# start of Task input

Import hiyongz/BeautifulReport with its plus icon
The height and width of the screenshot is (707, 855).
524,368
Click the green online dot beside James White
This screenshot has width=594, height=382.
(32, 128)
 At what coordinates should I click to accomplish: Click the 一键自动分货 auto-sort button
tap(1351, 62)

# end of Task input
# start of Task input

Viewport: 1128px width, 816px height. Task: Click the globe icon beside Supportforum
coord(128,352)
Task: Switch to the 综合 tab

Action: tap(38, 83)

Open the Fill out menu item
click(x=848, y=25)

# end of Task input

- Exercise: Copy out verbatim the lines of the data from the line containing "At what coordinates" through the line containing "tap(1351, 62)", including both of those lines.

- Written reply:
 At what coordinates should I click to accomplish: Click the 一键自动分货 auto-sort button
tap(1351, 62)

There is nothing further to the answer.